Red light for green judgement
Verdicts of the courts can roughly be categorised into three classes. The first, where the court knows that law cannot fully support what it is doing, yet it felt compelled to give the judgement it did in the interest of the general public.
The Ram Janmabhoomi case decided by the high court in Lucknow on September 30, 2010, belongs to this category. The court dismissed the suit filed by Sunni Central Wakf Board claiming title to the land. Similarly, the claim of Nirmohi Akhara was also rejected. Only the claim of the deity Ram Lalla was upheld to the extent that the place immediately below the central dome of the demolished mosque was the birthplace of Lord Rama according to the belief of the Hindus.
However, in the end, two of the three-judge bench commanded that the land in question be divided in three equal parts for each of the parties — a relief that was not sought by any of the litigants.
It is a fundamental principle of law that a party whose suit has been dismissed can get no benefit; the law is that the decree or the enforceable part of the verdict shall be in accordance with the reasoning that preceded. The court’s decree to divide the property between the three was legally wrong and the court surely knew that. However, perhaps taking into account the possibility of large-scale repercussions in the country, this decree was passed. The world watched with disbelief, but the verdict caused no unrest. The desired result of maintaining peace in the country was wholly achieved.
Everyone knew that the matter would be taken to the Supreme Court in appeal where correction, if needed, will be done. Judicial history of the world is replete with instances of statesmanship devoted to the cause of larger public good.
The second category of court proceedings is where the procedure adopted by the court may be legally correct but lead to serious harm to public peace and order. A classic example of this is the recent case relating to the shooting of a black boy by a white policeman in Ferguson, Missouri, the US. As is now known, in August this year, Darren Wilson, a white policeman, fired 12 shots at Michael Brown, an unarmed black youth of 18 years of age, killing him on the spot. The prosecuting district attorney acting under the criminal law of the state opted for an elaborate grand jury proceeding to decide whether the white police officer should be tried for murder. For about two months a large number of witnesses were examined and a jury consisting of nine white and three black jurors came out with the verdict that there was no ground to prosecute the police officer.
The result was a countrywide public outrage leading to destruction of property and peace. If only the obvious course of investigation and trial had been adopted, the situation would have been different even if Wilson were to be ultimately acquitted. African Americans in the US have for generations grown up with the belief that the criminal justice system in that country continues to be colour blind — it cannot recognise white.

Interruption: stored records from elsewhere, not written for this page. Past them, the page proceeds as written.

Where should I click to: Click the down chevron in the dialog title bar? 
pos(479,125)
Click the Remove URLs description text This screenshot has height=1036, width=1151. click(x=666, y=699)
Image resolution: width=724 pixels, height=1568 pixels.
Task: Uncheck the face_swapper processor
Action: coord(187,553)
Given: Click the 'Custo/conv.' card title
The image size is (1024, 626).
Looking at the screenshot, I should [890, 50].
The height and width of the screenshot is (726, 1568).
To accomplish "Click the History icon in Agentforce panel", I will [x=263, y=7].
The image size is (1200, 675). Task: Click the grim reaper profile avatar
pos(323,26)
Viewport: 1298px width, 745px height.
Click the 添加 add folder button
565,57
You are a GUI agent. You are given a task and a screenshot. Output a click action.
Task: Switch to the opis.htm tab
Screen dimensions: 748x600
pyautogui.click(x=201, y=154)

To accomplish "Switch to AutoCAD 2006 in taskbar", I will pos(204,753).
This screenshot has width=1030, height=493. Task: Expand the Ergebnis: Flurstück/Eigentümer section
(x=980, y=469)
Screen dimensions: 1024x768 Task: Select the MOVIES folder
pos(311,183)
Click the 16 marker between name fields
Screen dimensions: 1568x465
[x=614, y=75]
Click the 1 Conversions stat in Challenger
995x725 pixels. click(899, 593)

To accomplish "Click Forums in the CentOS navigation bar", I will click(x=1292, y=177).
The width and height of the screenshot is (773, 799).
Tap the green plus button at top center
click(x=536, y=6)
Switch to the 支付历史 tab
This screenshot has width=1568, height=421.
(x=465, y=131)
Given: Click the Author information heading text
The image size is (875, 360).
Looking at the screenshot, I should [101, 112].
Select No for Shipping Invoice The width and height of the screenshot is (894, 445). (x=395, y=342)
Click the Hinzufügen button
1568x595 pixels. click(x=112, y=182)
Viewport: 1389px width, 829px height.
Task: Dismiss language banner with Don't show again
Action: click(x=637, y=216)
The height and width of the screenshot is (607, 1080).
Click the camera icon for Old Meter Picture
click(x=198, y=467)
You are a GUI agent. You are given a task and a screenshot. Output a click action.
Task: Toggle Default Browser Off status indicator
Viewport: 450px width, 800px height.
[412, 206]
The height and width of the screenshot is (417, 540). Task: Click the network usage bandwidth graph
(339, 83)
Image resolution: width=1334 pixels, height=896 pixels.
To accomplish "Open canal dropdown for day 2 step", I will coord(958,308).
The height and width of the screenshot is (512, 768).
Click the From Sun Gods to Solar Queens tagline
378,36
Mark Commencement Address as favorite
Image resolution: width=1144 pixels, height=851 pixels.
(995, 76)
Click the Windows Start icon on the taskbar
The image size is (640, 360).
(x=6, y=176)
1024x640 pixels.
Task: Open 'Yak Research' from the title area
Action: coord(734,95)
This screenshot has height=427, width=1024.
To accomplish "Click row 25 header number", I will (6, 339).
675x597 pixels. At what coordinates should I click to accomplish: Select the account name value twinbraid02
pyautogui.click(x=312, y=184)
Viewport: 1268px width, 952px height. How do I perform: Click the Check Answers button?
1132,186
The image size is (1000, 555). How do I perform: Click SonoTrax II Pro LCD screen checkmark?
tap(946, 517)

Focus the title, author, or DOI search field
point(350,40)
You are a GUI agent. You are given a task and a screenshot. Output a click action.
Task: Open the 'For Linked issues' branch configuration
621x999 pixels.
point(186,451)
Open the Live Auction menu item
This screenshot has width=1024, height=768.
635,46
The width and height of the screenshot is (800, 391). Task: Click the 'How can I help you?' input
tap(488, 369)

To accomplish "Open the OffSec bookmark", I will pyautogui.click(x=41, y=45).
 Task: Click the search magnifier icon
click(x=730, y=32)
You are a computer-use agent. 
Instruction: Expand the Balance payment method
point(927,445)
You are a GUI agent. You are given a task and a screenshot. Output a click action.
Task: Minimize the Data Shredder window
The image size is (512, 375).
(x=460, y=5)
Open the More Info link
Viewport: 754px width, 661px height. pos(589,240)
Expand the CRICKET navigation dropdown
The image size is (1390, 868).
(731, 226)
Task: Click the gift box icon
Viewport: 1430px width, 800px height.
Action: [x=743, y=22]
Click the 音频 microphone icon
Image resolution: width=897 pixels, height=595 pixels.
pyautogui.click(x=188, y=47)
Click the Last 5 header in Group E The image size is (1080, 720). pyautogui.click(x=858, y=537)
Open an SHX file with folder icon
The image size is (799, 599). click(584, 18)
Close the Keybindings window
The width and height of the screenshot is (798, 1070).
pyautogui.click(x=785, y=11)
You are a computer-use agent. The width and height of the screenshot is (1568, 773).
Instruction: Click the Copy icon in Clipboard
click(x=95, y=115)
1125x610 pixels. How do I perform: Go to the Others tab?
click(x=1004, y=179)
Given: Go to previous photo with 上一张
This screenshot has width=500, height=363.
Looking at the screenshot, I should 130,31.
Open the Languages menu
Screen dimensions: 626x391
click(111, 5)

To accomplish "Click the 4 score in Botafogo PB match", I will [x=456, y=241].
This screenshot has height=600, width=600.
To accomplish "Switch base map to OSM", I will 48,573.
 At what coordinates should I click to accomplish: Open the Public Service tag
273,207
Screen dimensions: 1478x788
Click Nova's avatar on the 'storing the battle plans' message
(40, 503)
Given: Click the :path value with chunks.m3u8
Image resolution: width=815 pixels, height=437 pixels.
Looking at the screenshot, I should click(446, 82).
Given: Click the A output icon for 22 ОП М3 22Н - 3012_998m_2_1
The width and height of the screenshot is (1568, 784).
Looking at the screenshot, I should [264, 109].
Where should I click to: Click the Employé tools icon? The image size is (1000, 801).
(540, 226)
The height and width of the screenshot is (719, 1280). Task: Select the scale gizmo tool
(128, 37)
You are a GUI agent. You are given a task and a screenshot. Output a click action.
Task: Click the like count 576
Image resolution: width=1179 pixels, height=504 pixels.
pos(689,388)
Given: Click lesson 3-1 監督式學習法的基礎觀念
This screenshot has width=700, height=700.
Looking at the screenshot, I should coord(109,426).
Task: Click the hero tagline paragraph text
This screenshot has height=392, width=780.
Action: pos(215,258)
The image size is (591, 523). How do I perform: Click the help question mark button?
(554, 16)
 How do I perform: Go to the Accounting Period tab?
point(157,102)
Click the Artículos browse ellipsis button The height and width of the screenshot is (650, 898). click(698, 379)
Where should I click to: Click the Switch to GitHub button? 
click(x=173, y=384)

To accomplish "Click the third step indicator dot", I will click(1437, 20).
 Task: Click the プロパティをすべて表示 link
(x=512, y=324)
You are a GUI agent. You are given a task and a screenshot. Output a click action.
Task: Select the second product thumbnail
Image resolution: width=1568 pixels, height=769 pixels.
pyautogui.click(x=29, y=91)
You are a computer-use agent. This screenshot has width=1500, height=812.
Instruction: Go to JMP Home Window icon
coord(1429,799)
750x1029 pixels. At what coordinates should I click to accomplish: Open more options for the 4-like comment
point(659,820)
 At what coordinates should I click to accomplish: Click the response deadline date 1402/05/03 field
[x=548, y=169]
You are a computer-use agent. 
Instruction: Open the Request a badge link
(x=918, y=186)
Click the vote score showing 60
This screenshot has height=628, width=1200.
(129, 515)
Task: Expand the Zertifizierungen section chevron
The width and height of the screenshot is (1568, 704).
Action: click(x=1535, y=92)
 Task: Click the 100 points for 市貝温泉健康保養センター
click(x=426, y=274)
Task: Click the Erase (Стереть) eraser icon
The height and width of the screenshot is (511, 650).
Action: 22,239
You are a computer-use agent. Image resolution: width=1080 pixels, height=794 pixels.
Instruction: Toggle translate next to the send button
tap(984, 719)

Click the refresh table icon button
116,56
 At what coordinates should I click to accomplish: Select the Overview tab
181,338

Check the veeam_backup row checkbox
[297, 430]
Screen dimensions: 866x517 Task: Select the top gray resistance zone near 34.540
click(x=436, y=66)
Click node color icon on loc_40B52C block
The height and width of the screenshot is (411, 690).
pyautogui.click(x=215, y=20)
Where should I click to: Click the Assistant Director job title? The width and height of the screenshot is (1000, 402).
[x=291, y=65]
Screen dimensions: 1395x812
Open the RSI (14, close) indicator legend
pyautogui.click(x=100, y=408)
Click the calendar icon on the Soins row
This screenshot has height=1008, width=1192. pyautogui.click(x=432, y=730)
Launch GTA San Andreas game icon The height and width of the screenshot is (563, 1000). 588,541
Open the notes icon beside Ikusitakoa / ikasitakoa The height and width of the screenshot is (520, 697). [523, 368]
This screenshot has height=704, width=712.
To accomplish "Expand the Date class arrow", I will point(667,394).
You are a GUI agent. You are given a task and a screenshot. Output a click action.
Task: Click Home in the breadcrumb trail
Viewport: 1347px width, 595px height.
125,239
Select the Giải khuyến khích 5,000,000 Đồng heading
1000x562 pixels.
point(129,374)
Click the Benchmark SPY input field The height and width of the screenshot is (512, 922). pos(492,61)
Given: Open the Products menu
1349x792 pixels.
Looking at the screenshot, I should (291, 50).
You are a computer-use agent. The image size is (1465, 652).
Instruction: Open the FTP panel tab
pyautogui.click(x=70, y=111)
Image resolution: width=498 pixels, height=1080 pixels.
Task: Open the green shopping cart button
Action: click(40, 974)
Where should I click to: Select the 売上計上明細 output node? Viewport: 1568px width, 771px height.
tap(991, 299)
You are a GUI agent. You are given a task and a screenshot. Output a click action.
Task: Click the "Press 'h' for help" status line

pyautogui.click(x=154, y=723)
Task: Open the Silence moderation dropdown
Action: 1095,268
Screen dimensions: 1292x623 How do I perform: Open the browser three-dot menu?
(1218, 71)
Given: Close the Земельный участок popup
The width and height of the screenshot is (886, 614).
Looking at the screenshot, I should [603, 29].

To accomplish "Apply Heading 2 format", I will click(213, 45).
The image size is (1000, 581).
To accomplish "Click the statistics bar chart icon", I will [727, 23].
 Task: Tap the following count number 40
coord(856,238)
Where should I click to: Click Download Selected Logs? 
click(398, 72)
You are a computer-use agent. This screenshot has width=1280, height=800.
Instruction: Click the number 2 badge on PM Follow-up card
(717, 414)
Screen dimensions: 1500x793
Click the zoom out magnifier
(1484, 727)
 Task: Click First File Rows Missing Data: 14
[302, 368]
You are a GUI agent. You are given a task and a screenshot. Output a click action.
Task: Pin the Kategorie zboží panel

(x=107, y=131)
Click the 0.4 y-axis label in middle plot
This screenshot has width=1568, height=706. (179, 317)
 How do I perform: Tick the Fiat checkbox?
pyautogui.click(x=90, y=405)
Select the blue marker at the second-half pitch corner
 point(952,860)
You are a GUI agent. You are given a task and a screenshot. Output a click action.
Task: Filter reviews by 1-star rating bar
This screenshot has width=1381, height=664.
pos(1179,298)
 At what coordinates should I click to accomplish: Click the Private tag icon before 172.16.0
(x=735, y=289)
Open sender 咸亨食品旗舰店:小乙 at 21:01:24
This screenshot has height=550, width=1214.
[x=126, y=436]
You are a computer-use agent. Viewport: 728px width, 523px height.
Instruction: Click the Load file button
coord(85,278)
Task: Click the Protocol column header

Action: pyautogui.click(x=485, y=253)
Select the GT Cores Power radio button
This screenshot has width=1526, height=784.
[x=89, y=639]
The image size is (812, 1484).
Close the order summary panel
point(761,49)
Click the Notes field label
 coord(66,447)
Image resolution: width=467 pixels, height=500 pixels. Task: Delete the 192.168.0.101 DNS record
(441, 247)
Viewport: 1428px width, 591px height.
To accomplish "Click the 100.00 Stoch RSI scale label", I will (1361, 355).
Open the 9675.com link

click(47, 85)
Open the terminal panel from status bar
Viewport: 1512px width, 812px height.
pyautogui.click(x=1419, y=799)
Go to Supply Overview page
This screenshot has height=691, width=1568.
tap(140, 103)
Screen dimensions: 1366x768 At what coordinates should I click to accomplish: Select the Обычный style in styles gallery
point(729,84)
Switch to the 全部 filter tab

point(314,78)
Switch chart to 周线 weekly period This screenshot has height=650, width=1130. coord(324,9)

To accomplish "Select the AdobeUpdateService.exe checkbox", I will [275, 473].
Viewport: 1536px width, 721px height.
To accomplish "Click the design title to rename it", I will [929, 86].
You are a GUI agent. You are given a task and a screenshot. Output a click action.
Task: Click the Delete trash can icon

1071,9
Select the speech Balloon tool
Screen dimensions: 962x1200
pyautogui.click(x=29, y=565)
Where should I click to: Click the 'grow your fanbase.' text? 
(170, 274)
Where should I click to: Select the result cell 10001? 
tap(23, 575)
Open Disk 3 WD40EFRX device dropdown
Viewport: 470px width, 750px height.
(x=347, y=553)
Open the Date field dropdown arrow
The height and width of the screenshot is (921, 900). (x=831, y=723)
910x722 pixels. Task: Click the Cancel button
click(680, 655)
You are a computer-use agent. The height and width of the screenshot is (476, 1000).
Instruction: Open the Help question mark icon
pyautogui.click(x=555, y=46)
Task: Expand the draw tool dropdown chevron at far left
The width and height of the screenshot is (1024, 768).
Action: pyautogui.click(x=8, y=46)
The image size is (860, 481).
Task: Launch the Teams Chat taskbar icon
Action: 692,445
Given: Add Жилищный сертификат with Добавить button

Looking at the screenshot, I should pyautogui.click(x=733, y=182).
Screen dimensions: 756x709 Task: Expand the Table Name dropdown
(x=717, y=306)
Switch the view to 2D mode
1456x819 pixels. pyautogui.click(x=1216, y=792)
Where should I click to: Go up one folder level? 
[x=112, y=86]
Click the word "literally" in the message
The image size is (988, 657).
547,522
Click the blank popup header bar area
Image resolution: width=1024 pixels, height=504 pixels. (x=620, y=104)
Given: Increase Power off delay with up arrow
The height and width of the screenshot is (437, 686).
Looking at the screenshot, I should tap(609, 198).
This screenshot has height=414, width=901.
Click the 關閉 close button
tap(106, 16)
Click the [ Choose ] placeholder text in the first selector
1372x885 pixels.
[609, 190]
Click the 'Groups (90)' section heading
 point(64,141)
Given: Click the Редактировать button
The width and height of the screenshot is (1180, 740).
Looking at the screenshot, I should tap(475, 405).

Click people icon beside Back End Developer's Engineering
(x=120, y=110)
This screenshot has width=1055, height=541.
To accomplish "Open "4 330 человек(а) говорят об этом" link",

The third category is where, possessed by righteous indignation, a court or tribunal gets an intense urge to do good for the public at large and passes orders that are not within its powers. The example of this last category is the pronouncement of the National Green Tribunal on November 26, imposing several bans including on motor vehicles older than 15 years. The intention was wholesome but the effect — I am afraid — may be nil.
The National Green Tribunal is a statutory body created by an act of Parliament in 2010. Such tribunals are constituted for specified purposes and their jurisdiction is circumscribed by the terms of the creating statutes. The law that created the Green Tribunal is clear that its function is to settle disputes arising from civil cases where a substantial question relating to environment is involved and such question arises out of the implementation of the specified enactments, one of which is Air (Prevention and Control of Pollution) Act, 1981.
A simple example of such a dispute is where the complaint is that the authorities concerned permitted setting up of a project in violation of the provisions of one or the other laws specified, like the Air Act. The tribunal is to examine the complaint and pass its orders. Its power includes granting of compensation to the aggrieved party and restoration of his property in appropriate cases. In the case under reference, the court passed 14 ban orders, apparently triggered by a newspaper article.
Undoubtedly, all these are for public good, but the fact remains that there is no way of implementing any one of these directions because they are addressed to no authority in particular and not obeying these directions may lead to no consequence. It is an accepted proposition of law that any order passed without jurisdiction or legal authority is a nullity.
Further, the tribunal is duty bound to decide cases after giving opportunity to the affected parties to present their versions — a basic principle of natural justice. The estimated lakhs of old car owners were not heard and no one can say that the condition of a car is determined wholly by its age. Already there are laws in force which require cars to be pollution free. If they are not enforced, Green Tribunal’s wishes will fly no further.
Yes, the Supreme Court a decade or more ago entertained PILs complaining against vehicular pollution. Experts were appointed to assist the court and the orders were directed to one or the other authority that was answerable. The court had to cajole the authorities into action, notwithstanding the position that the apex court could punish defaulters for committing contempt of court. Being the last court, there would be no relief in case the court orders imprisonment of a defaulter — remember Subrato Roy of Sahara?
The Green Tribunal has no power to issue writs nor to punish anyone for its contempt and rightly so. Its chairman is required to be a judge of the Supreme Court or a Chief Justice of a high court, serving or retired, but he does not carry with him either the powers or the title “Hon’ble
Mr Justice” that was available while being a judge.